This lesson is being piloted (Beta version)

Generating a List of Files

Overview

Teaching: 20 min
Exercises: 10 min
Questions
  • How can I use Python to find different types of files?

Objectives
  • Import modules to add functions to a Python script

  • Use os.walk and glob.glob to generate lists of files

The First Step: Finding Files

Before Alice can manipulate groups of files with Python, she needs to direct Python to the locations of those files.

Gaining a basic understanding of file systems is an important first step in learning how to find and work with files. File systems provide a structured method for arranging data on a storage device. If you’ve ever formatted a hard drive using Disk Utility (macOS) or Disk Management (Windows), you’ve applied some form of file system to your device. That file system is what makes it possible to create files and folders on your storage device.

File systems have different rules, regulations, and ways of behaving; in your work as AV archivists, you’ll most likely encounter a few common acronyms:

If you’ve used a program like Windows Explorer or macOS Finder, you probably have an intuitive sense of how to navigate within file systems simply by clicking or double-clicking on folders or file icons. When we use scripts, we’re using a similar logic to express the location of a particular object within the larger hierarchical system structure – the file path.

File paths are a series of text-based breadcrumbs that describe the location of a particular file or directory. There are two types of file paths:

Alice uses macOS. For her, the root directory is the slash character /. Every absolute file path will start with /.

The absolute file path to a specific file located on Alice’s desktop would look something like: /Users/alice/Desktop/pyforav/on_demand/catexhibit_0001.mov That path will always lead to that file, no matter where she’s working from (her current working directory).

Root Directories on Windows vs Mac/Linux

On Windows, there isn’t a root directory for the entire machine. File systems are rooted on the storage volume that they use. For example, A:\ has traditionally referred to the root directory of a floppy drive.
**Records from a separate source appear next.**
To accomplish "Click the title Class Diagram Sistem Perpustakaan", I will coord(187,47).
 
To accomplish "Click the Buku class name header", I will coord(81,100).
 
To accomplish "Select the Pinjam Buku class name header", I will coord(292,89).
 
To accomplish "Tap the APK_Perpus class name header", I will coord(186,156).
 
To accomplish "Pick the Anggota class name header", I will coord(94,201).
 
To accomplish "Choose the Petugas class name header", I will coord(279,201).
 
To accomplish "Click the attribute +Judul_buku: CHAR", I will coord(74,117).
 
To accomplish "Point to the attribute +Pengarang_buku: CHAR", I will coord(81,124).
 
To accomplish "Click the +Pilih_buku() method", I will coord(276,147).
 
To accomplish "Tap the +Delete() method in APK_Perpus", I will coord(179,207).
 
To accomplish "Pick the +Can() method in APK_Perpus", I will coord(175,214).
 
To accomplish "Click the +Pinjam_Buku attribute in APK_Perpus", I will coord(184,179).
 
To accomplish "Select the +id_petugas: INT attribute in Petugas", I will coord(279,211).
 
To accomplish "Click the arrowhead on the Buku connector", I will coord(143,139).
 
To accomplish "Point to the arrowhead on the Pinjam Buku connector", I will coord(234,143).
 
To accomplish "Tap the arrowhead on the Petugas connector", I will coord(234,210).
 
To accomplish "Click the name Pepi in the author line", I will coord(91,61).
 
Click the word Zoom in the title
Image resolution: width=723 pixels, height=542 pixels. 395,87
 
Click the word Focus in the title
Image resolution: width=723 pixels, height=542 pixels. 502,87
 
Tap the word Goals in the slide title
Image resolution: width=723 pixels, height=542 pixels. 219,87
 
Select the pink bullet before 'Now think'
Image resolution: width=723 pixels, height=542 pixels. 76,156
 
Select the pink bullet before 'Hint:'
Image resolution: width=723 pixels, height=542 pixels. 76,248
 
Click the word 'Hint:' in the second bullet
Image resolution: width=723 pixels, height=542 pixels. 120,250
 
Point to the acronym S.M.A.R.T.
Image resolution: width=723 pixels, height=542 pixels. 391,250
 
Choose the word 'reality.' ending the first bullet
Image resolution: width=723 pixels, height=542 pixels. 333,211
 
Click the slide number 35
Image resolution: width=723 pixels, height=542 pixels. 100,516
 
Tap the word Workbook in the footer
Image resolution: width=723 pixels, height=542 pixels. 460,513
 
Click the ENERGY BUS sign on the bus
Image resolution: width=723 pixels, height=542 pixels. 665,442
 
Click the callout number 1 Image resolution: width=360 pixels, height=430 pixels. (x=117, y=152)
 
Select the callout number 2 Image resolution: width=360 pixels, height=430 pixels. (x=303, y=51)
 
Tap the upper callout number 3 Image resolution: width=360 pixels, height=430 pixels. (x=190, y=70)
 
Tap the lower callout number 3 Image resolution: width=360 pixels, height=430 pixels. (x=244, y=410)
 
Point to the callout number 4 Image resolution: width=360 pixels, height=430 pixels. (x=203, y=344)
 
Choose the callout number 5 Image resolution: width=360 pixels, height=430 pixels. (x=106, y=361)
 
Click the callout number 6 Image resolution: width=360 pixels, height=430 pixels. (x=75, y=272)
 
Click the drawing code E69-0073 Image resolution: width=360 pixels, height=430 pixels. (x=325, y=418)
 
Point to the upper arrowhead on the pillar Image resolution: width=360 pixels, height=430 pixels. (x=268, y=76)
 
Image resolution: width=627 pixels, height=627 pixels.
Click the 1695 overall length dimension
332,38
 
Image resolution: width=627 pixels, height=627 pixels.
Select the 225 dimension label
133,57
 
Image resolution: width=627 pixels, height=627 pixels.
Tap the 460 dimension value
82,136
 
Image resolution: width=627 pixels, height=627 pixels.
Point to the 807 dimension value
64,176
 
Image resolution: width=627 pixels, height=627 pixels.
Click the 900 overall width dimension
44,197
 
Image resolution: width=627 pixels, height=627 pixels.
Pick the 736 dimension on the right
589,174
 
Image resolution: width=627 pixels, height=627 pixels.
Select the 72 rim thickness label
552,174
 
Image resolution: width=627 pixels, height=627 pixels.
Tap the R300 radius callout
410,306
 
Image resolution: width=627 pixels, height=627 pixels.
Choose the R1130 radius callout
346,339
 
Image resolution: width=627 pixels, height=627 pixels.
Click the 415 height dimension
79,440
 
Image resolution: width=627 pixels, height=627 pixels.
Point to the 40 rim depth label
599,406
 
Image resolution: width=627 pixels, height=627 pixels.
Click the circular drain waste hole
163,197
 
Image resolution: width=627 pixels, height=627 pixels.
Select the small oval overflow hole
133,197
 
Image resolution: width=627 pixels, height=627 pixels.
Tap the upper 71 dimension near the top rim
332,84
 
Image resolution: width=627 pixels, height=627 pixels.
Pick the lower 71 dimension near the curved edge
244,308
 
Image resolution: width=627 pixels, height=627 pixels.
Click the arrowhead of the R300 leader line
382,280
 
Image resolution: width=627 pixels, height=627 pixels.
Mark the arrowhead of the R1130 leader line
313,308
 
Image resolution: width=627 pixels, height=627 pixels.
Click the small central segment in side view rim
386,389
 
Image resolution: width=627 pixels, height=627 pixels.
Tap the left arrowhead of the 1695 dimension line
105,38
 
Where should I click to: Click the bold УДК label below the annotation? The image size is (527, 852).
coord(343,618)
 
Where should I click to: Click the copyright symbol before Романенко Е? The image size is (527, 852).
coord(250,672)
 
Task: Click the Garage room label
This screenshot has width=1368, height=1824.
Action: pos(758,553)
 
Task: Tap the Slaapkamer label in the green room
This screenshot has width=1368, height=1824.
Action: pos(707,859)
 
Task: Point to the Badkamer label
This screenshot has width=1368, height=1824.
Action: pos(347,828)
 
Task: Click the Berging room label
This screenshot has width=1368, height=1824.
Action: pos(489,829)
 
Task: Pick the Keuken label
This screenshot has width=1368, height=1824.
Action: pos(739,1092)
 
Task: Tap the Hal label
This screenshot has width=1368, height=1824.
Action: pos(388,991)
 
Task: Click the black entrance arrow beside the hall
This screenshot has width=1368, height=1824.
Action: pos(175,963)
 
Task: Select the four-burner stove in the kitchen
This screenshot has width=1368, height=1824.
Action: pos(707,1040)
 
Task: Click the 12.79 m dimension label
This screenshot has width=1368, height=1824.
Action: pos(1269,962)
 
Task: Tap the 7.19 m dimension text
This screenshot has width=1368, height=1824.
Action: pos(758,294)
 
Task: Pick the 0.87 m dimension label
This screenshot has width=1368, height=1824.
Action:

And C:\ generally refers to the root directory that contains user files, programs, and Windows itself.

On Mac/Linux, the operating system defines a single file system for all devices. The root folder is ‘/’. If you plug in an external drive, it is probably mounted as a folder in ‘/Volumes/’.

Some parts of that path, for example, Desktop, might be as familiar to you as the folders you see in a GUI. A file path encodes the same hierarchy of folders that we click through, expressing it as series of folder names divided by slashes. We know that pyforav is a subdirectory stored inside of Desktop. We can also see that pyforav is a subdirectory of alice, which is a subdirectory of Users which is a subdirectory of root.

You may not see folders like Users on a regular basis. Often, we spend time working from a folder like Desktop and thinking about the locations of files relative to that folder. The relative file path to catexhibit_0001.mov from Alice’s Desktop is pyforav/on_demand/catexhibit_0001.mov. That path only works in relation to the Desktop folder. If we try to access pyforav/on_demand/catexhibit_0001.mov from the root folder, our computer will report an error, explaining that it cannot find anything at that path.

This distinction will become important as we begin using Python to find and do things to different kinds of files. Our first step will always be gathering up file paths based upon a chosen quality, say, for example, filename extension (.mov, .mkv, .mp4, etc.).

Slashes

On Windows, the backward slash \ is used to separate parts of a path. This difference in the directionality of the slash can be frustrating when moving between Mac and Windows operating systems. We will be using Python to remove some of these frustrations and write code that is cross-functional.

If you find code in this workshop that doesn’t work because it uses the wrong kind of slashes for your operating system, please let us know.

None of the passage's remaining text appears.